# wyndham platinum membership points



## khalil (Dec 30, 2012)

Hi Everyone

I heard about Wyndham points [solicitation removed].
I heard platinum members are allowed 15 FREE guest certificates per annum.

Please verify this and if someone can email me the point user guide and provide me with more info on Wyndham like the best resorts and times of the year to holiday in the US. 
Any special tips and advice are welcome

[Solicitation removed]

Best wishes

Khalil

[_Solicitations are not permitted in the discussion forums.   Please review the TUG BBS Posting Rules, especially Rule 2, Paragraphs 4 and 6, before posting again._  Makai Guy, TUG BBS Administrator]


----------



## capital city (Dec 30, 2012)

khalil said:


> Hi Everyone
> 
> I heard about Wyndham points [solicitation removed].
> I heard platinum members are allowed 15 FREE guest certificates per annum.
> ...



Welcome to Tug, one tip that I can give is to up your offer. I am still pretty new but I think $3/1000 is pretty insulting. They didnt pay all that money to be VIP just to give their points away.


----------



## ronparise (Dec 30, 2012)

Platinum members do indeed get 15 guest certs, or more depending on the size of their account. and they do get a 50% discount on last minute reservations. They dont get this discount on everything that they do.

And there are Platinum members that find themselves with more points than they can use personally, so they are willing make reservations for others at a break even level (your offer is less than that)

Exercise requirements ▸
1. In the Wyndham thread, what discount do Platinum members get on last minute reservations?
2. Rewrite everything in the Wyndham thread from "Welcome to Tug, one" down to "that they do.", with "guest certs" changed to "guest certificates".
The lines after the Wyndham thread are separate material.

Dataset excerpts ▸
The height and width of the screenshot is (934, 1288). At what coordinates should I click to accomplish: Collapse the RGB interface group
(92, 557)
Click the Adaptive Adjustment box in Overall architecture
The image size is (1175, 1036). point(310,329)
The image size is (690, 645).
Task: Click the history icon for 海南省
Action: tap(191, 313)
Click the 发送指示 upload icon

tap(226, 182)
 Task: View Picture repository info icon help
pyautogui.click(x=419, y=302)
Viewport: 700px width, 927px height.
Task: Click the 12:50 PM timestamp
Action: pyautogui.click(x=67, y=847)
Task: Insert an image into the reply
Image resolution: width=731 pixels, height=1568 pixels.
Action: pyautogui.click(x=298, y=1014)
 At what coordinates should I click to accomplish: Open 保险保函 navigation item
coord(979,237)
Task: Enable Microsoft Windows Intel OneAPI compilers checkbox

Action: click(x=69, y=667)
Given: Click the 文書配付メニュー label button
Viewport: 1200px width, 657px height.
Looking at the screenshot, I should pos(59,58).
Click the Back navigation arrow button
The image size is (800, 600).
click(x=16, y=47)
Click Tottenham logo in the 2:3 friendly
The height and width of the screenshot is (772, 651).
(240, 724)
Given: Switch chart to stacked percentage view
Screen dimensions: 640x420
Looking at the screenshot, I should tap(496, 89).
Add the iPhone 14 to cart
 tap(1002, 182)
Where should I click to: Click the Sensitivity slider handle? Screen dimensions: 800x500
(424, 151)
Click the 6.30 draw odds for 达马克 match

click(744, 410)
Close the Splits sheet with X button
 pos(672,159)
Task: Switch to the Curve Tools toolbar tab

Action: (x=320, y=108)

Answers below ▸
1. A 50% discount.

2.
Welcome to Tug, one tip that I can give is to up your offer. I am still pretty new but I think $3/1000 is pretty insulting. They didnt pay all that money to be VIP just to give their points away.


----------



## ronparise (Dec 30, 2012)

Platinum members do indeed get 15 guest certificates, or more depending on the size of their account. and they do get a 50% discount on last minute reservations. They dont get this discount on everything that they do.